Sales, globally and in the UK, tell us Leon is never going to catch up with Golf even on a level playing field although it is still the brand's top seller and has been Spain's best selling car for the past five years. But with Seat concentrating on its three SUVs the hatchback might not be the flag bearer for much longer.
That is not to say Leon should be dismissed as old news. Anything but. This is the best engineered and best equipped model in its 21 year history and can command respect in the hatchback league particularly when it comes to cabin space, equipment level and engine choice, and it doesn't do badly for technology.
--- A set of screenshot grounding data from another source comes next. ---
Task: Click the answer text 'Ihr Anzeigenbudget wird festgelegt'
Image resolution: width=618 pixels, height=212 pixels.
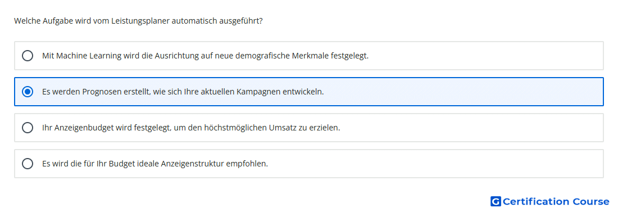Action: tap(106, 128)

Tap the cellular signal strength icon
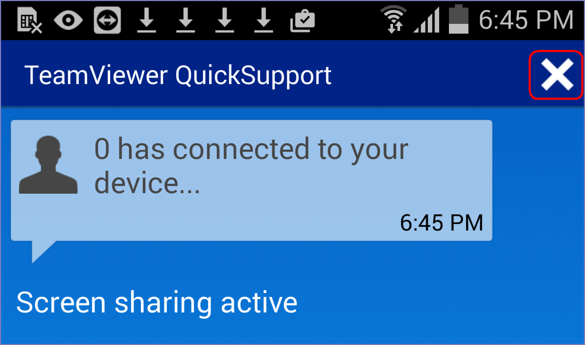click(427, 21)
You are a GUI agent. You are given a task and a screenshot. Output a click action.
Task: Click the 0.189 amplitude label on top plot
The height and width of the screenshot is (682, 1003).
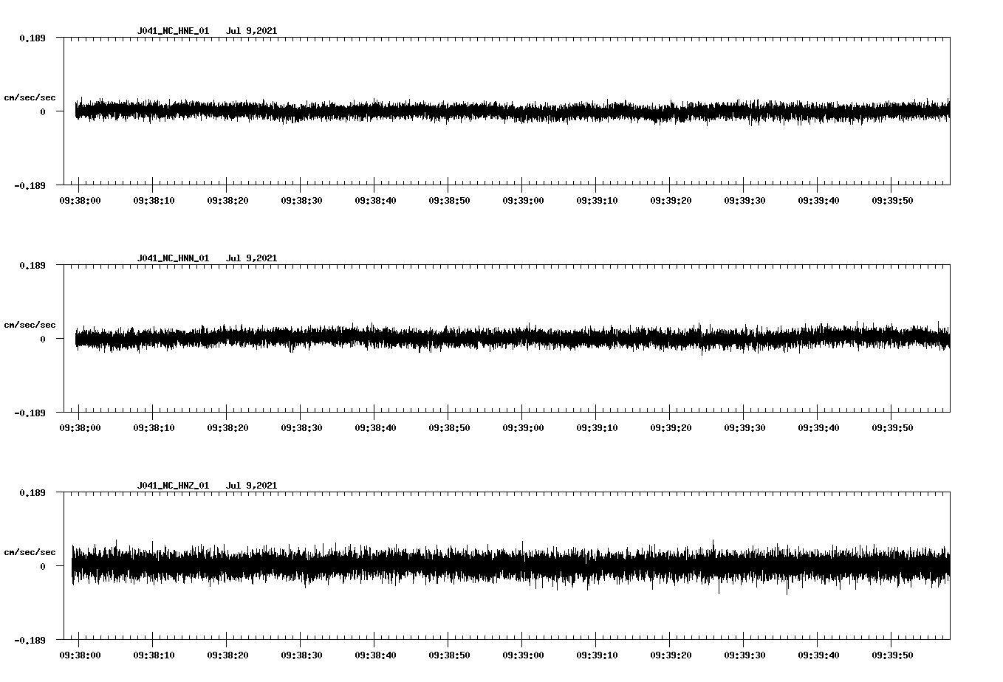[x=32, y=36]
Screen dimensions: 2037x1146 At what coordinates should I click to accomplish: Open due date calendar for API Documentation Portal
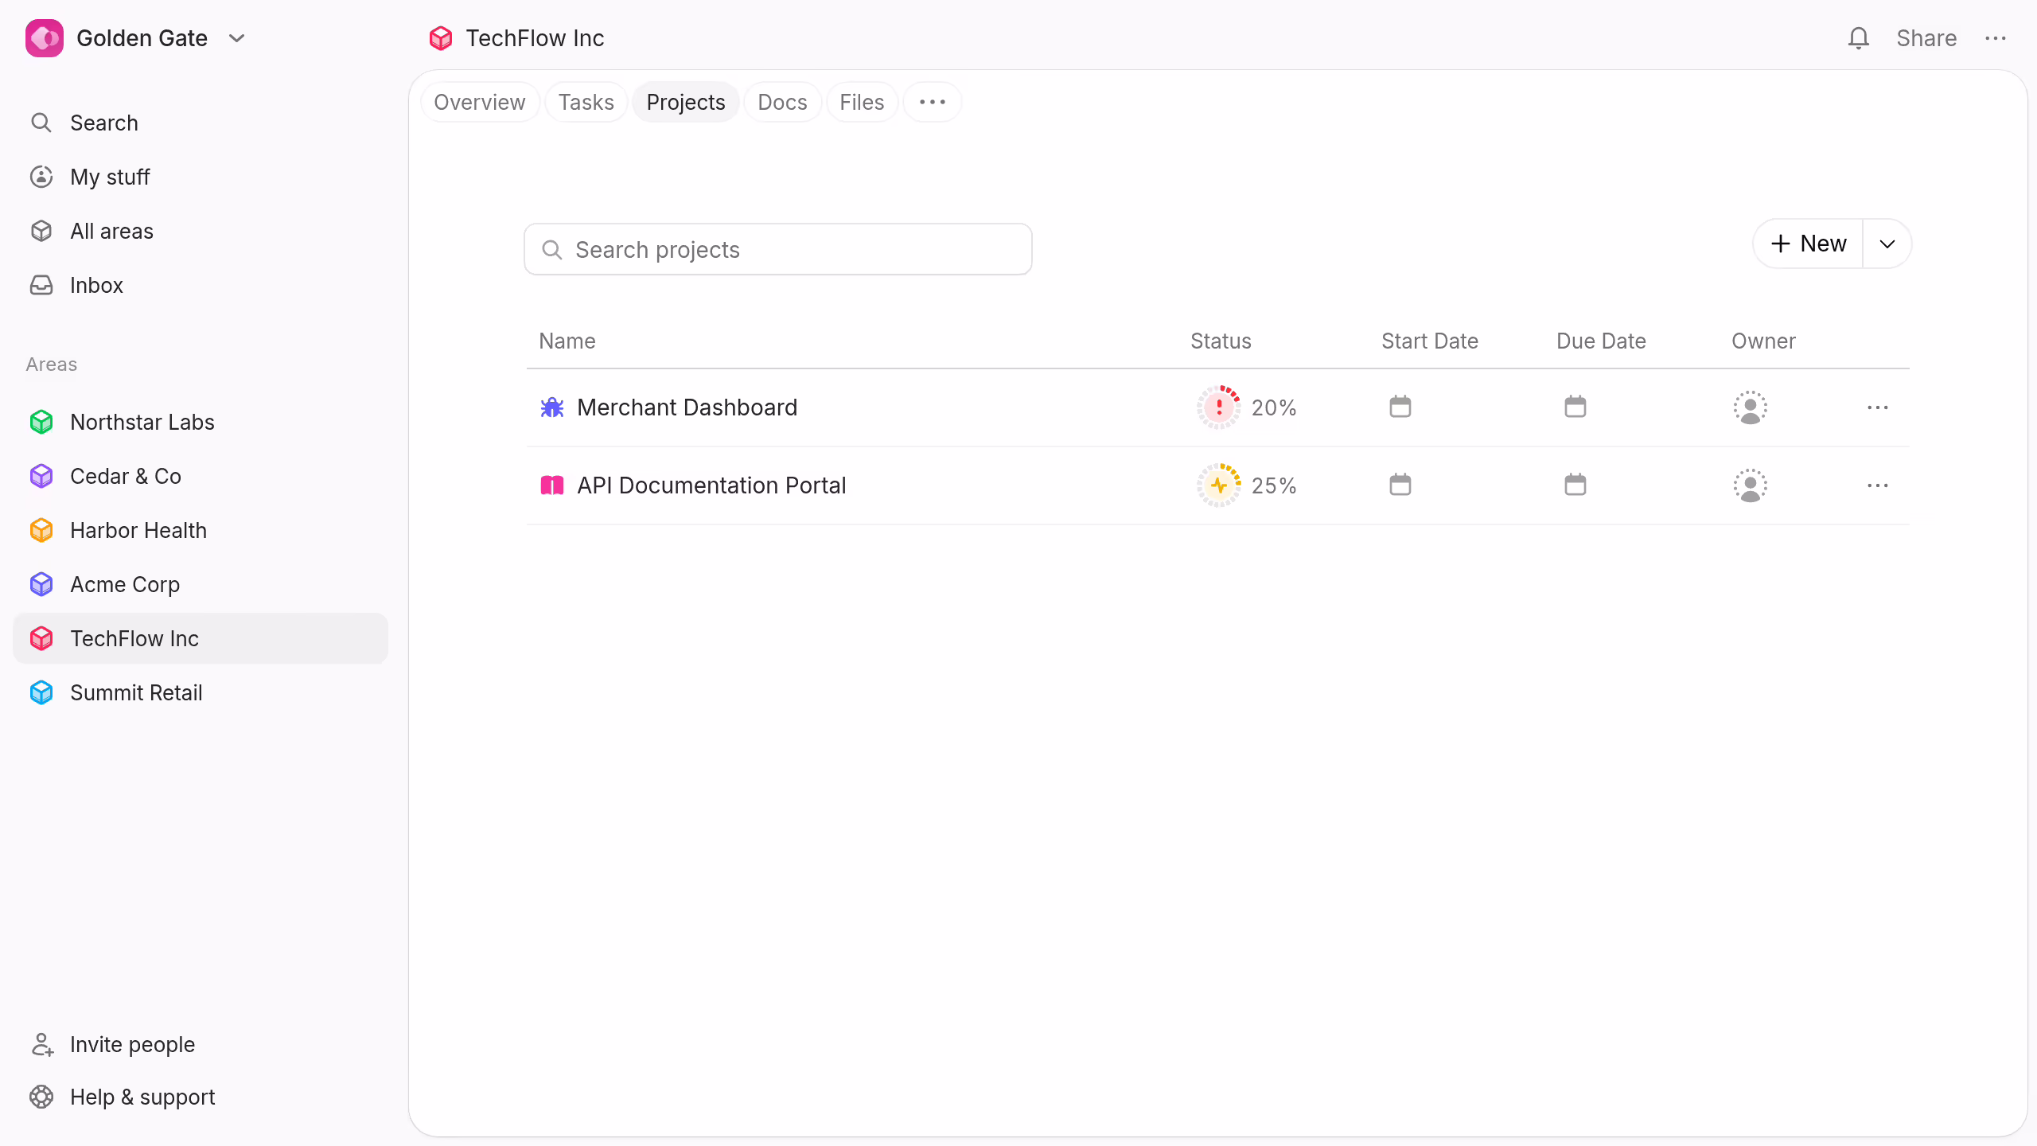coord(1575,485)
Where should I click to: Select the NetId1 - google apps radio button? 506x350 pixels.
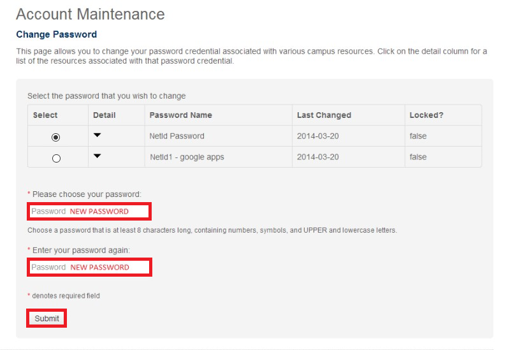[x=56, y=158]
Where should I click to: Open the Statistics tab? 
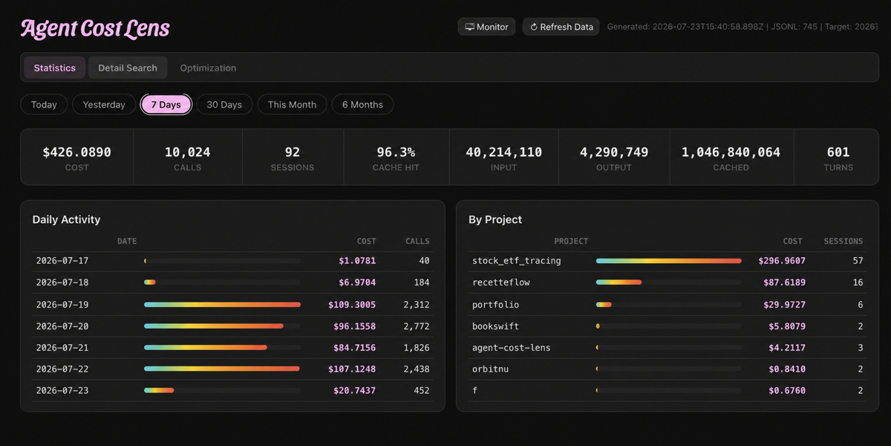55,68
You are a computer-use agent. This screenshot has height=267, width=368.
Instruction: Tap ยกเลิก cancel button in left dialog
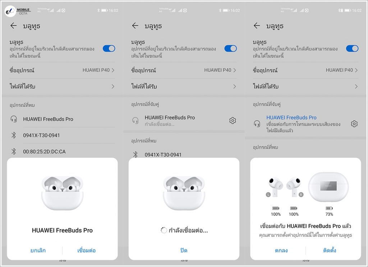pyautogui.click(x=38, y=250)
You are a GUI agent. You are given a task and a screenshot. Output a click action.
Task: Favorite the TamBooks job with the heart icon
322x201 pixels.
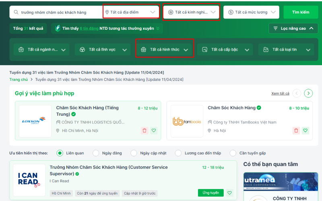(x=305, y=130)
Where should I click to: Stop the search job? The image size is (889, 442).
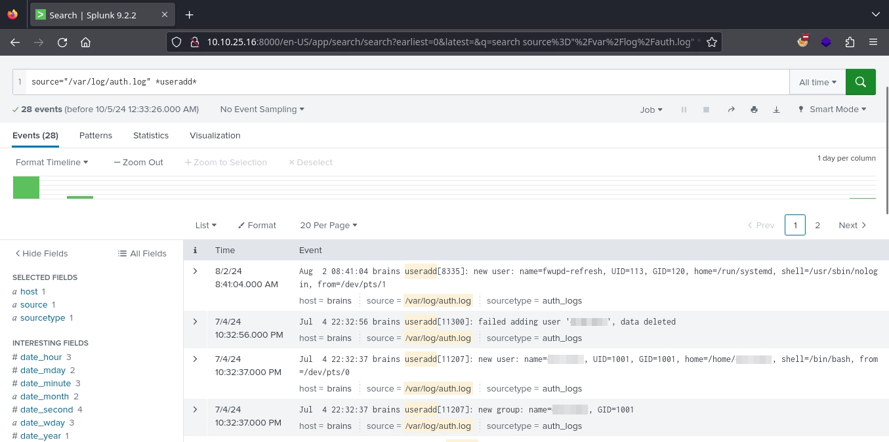tap(706, 110)
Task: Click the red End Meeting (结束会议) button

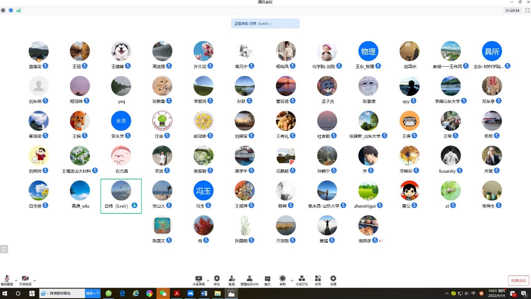Action: [518, 281]
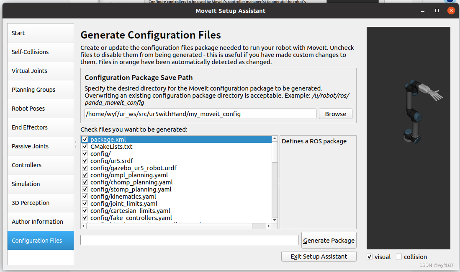The width and height of the screenshot is (460, 272).
Task: Click the configuration save path field
Action: click(200, 114)
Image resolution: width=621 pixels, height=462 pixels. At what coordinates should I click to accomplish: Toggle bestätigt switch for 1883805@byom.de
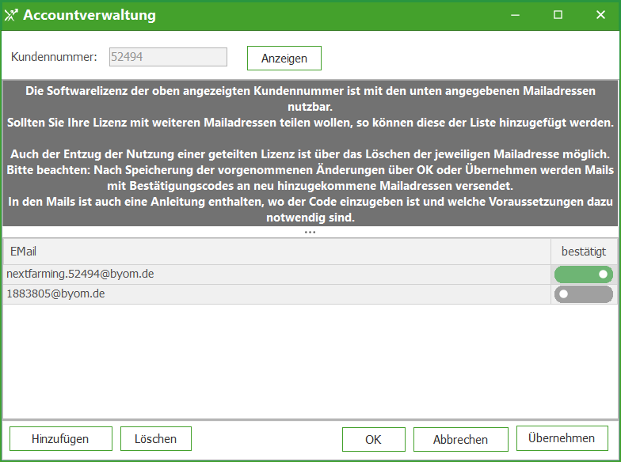tap(583, 294)
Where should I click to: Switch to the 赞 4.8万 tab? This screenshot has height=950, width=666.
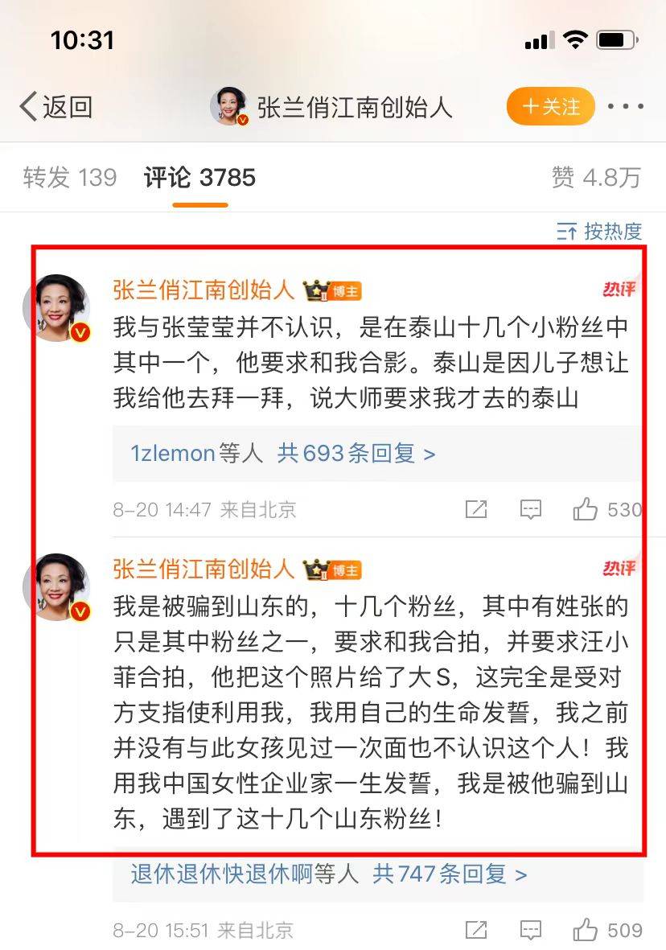pyautogui.click(x=596, y=178)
Switches are out. Digital screens and touchpads are in. Yes, there is a swanky digital cockpit for new Leon with 10 inch screens ahead of the driver and standing proud in the centre of the dashboard. The binnacle display is excellent as are the steering wheel controls which make selection as easy as flicking channels on a TV remote and there are lots of options.
The mini television screen in the centre is where you get connected, so plug in your mobile and see all your apps, emails etc along with everyday car stuff like radio, navigation and heating.
Not the easiest of systems to fathom, it was a couple of days before I was comfortable with its ways which is longer than most cars I've tested this year, but I did not like the touch pad sound which is too loud and tinny, the gentle tick of the Golf's digital display is far more satisfying.
The general layout is not only functional it's stylish as well and the quality of materials all through the cabin get a big tick on Leon's report card as does space. Generation four has by 86mm and all that has gone into increasing back seat leg room which puts it near the top of the hatchback tree.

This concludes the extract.